> _YOUR OBJECTIVE_:
Rewrite the rows from the start of the records through the line containing "Action: tap(523, 259)", replacing "input field" with "text box" and changing nothing else. Leave the pictures out of your answer.

> _DATA ENTRIES_:
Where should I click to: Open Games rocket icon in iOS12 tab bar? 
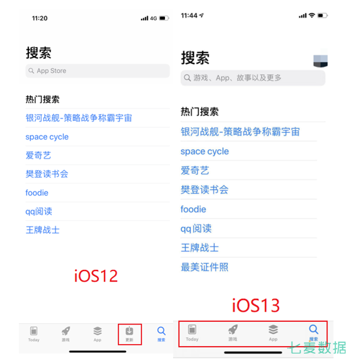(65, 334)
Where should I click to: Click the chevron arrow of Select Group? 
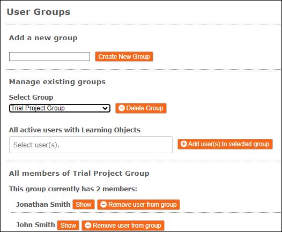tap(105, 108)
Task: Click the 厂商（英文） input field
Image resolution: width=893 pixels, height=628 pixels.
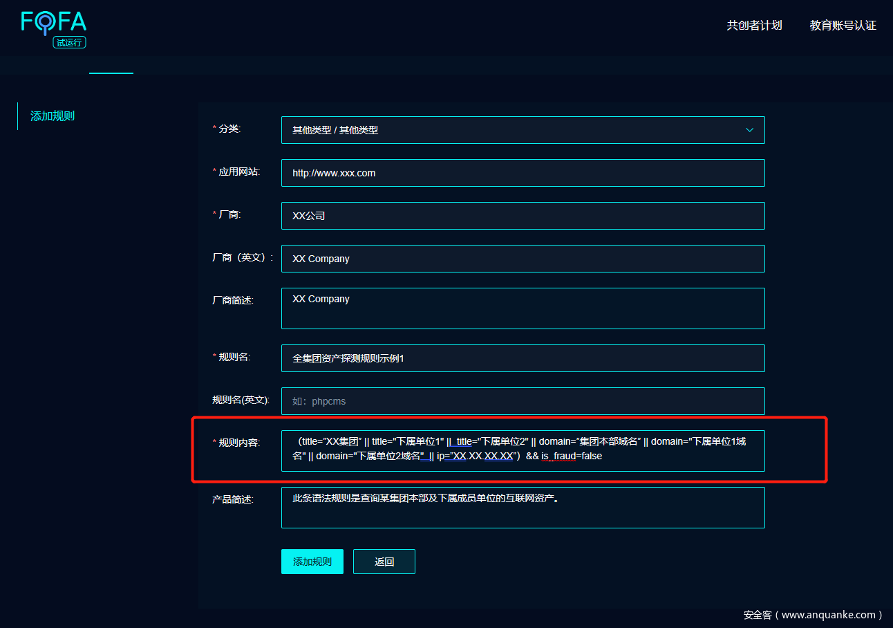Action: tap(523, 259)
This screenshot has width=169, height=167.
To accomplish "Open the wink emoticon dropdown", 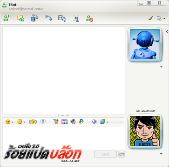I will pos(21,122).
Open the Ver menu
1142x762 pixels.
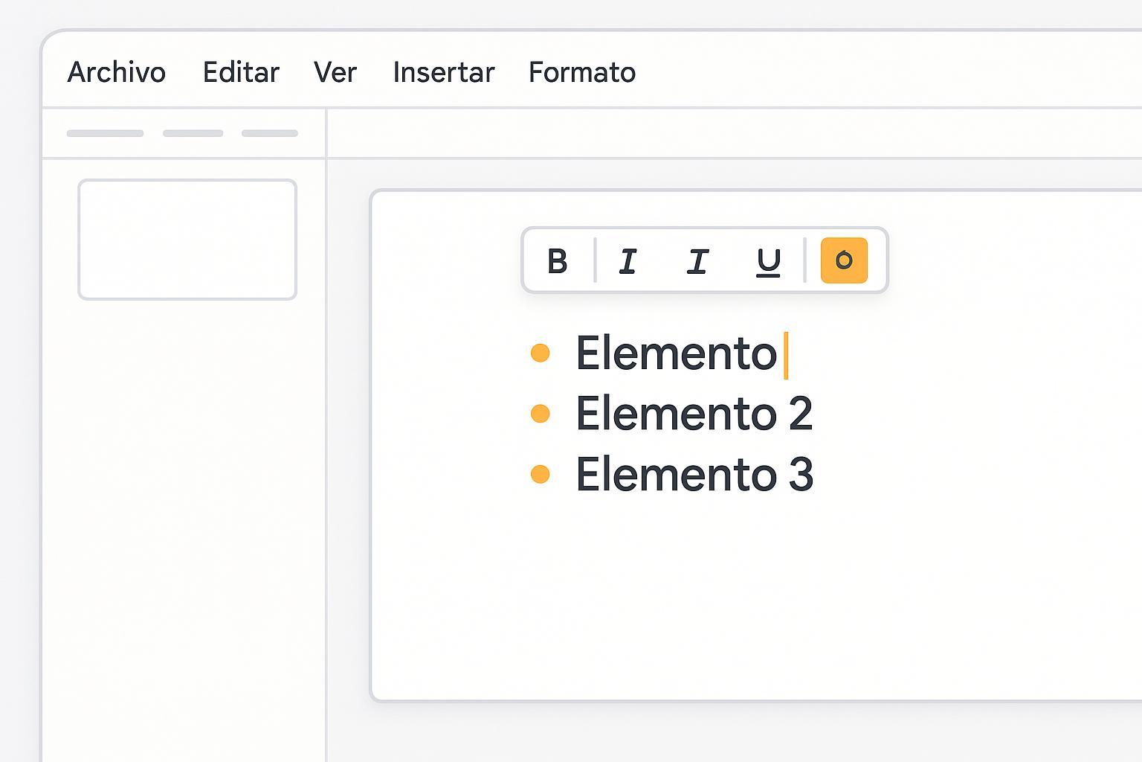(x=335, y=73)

> _RESULT OF THE EXERCISE_:
Where should I click to: Open Games rocket icon in iOS12 tab bar? 
(65, 334)
Where should I click to: Click the chevron arrow of Select Group? 
tap(105, 108)
Task: Click the 厂商（英文） text box
Image resolution: width=893 pixels, height=628 pixels.
Action: tap(523, 259)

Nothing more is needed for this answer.